The task: From the listing below, output the lines between the one with "Where should I" and the one with "The image size", including those two, and nothing else. Pictures are not copied.

Extracted material:
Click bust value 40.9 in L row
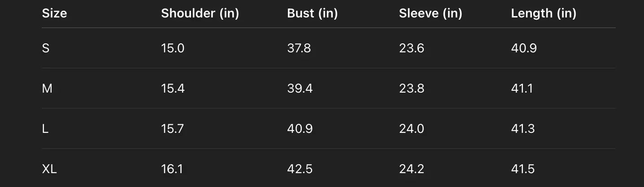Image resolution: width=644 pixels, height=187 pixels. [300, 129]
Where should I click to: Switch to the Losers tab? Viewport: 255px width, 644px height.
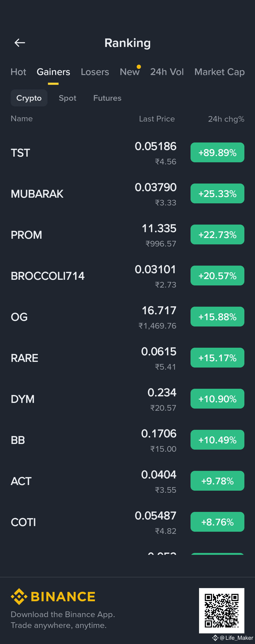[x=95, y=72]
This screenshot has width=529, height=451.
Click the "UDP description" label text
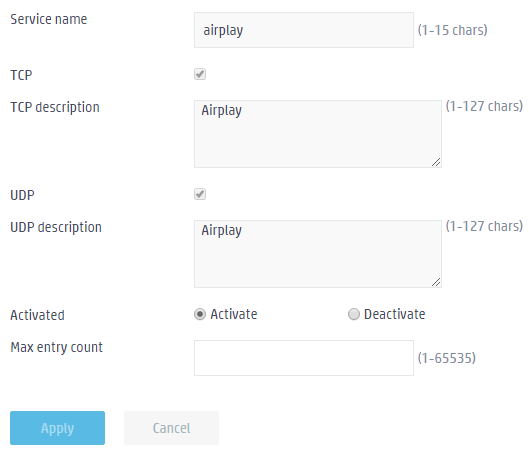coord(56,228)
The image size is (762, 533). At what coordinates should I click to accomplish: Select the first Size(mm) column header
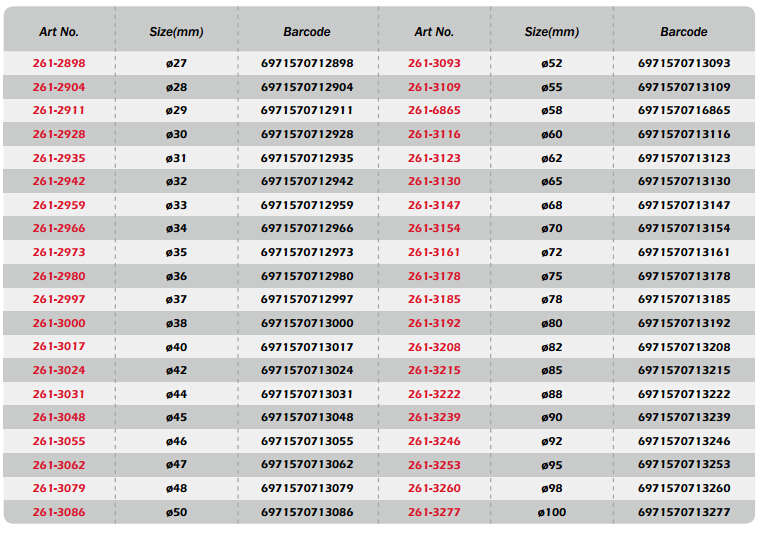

==

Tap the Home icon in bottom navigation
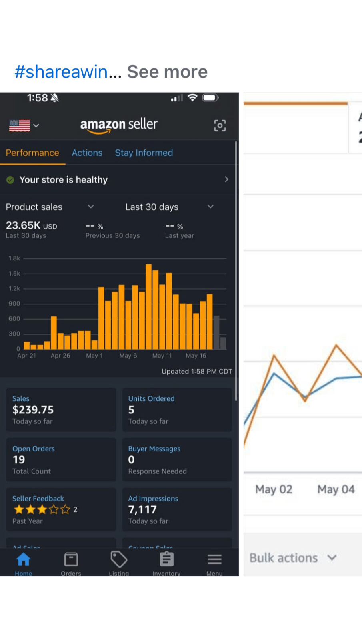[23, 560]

The answer:
Where should I click to: Switch to the Losers tab? Viewport: 255px width, 644px height.
[x=95, y=72]
This screenshot has width=529, height=451.
Click the "UDP description" label text
coord(56,228)
The image size is (762, 533). At what coordinates should I click to accomplish: Select the first Size(mm) column header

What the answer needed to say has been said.